Transcribe every entry below word for word, but skip the pictures.

Data supplied START

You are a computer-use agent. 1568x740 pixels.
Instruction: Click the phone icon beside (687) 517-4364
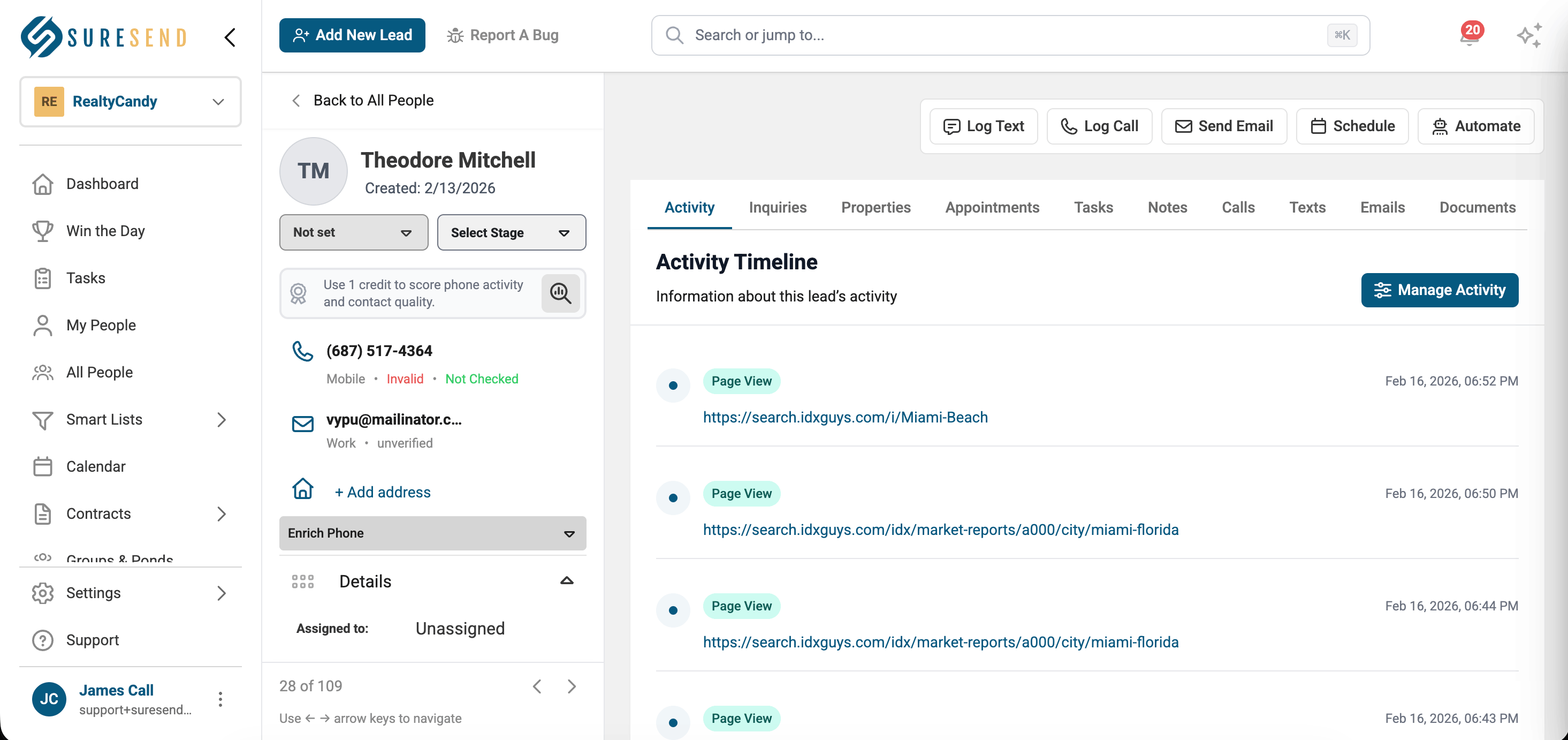[x=302, y=351]
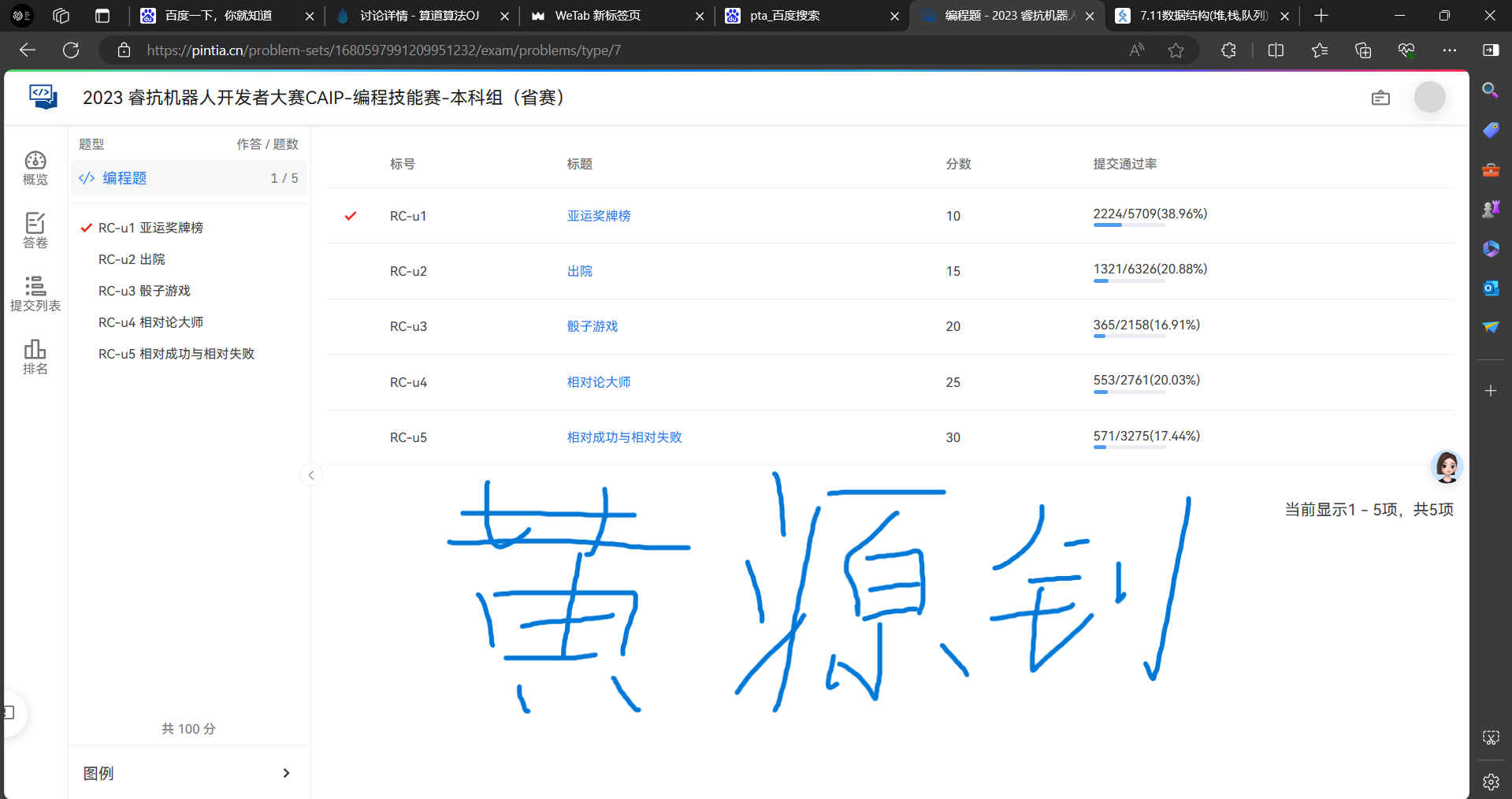This screenshot has width=1512, height=799.
Task: Launch the screenshot tool in Edge sidebar
Action: click(1490, 738)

Data supplied END

## Completed task
You are a computer-use agent. 1568x740 pixels.
Instruction: Click the phone icon beside (687) 517-4364
[x=302, y=351]
This screenshot has width=1512, height=799.
Task: Launch the screenshot tool in Edge sidebar
Action: click(1490, 738)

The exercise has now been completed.